▶ [Assignment] From the first line to the last, reproduce the records exactly as they appear below.

(Stored data)
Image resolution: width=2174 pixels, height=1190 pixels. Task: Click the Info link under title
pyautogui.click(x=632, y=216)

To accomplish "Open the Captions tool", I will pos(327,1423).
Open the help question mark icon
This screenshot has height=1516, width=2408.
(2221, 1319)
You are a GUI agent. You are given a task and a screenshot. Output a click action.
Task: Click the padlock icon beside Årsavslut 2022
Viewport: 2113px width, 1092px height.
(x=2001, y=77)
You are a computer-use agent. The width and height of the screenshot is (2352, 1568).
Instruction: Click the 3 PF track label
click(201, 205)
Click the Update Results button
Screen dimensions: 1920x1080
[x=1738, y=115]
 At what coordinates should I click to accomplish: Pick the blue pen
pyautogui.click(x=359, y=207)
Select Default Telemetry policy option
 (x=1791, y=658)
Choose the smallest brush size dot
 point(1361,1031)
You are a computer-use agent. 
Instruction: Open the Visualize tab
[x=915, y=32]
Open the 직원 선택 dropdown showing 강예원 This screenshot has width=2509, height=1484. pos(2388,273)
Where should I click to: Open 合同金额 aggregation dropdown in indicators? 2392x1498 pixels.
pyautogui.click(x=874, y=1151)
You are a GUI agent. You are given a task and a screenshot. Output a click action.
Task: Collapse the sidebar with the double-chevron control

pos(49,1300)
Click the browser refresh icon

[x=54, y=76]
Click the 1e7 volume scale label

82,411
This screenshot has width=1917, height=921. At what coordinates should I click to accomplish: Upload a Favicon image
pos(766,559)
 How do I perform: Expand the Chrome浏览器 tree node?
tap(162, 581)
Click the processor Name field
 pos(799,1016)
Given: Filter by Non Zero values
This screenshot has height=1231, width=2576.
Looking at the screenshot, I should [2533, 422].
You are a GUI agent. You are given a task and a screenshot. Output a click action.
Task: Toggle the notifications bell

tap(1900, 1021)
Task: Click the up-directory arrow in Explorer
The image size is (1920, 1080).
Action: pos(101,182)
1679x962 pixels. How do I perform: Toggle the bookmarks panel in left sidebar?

▶ [Response to the task]
Image resolution: width=2174 pixels, height=1190 pixels. Task: Click the Info link under title
pyautogui.click(x=632, y=216)

To accomplish "Open the Captions tool", I will pos(327,1423).
Open the help question mark icon
This screenshot has height=1516, width=2408.
(2221, 1319)
You are a GUI agent. You are given a task and a screenshot. Output a click action.
Task: Click the padlock icon beside Årsavslut 2022
Viewport: 2113px width, 1092px height.
(x=2001, y=77)
You are a computer-use agent. The width and height of the screenshot is (2352, 1568).
Instruction: Click the 3 PF track label
click(201, 205)
Click the Update Results button
Screen dimensions: 1920x1080
[x=1738, y=115]
 At what coordinates should I click to accomplish: Pick the blue pen
pyautogui.click(x=359, y=207)
Select Default Telemetry policy option
 (x=1791, y=658)
Choose the smallest brush size dot
 point(1361,1031)
You are a computer-use agent. 
Instruction: Open the Visualize tab
[x=915, y=32]
Open the 직원 선택 dropdown showing 강예원 This screenshot has width=2509, height=1484. pos(2388,273)
Where should I click to: Open 合同金额 aggregation dropdown in indicators? 2392x1498 pixels.
pyautogui.click(x=874, y=1151)
You are a GUI agent. You are given a task and a screenshot. Output a click action.
Task: Collapse the sidebar with the double-chevron control

pos(49,1300)
Click the browser refresh icon

[x=54, y=76]
Click the 1e7 volume scale label

82,411
This screenshot has width=1917, height=921. At what coordinates should I click to accomplish: Upload a Favicon image
pos(766,559)
 How do I perform: Expand the Chrome浏览器 tree node?
tap(162, 581)
Click the processor Name field
 pos(799,1016)
Given: Filter by Non Zero values
This screenshot has height=1231, width=2576.
Looking at the screenshot, I should [2533, 422].
You are a GUI agent. You are given a task and a screenshot. Output a click action.
Task: Toggle the notifications bell

tap(1900, 1021)
Task: Click the up-directory arrow in Explorer
The image size is (1920, 1080).
Action: pos(101,182)
1679x962 pixels. How do I perform: Toggle the bookmarks panel in left sidebar?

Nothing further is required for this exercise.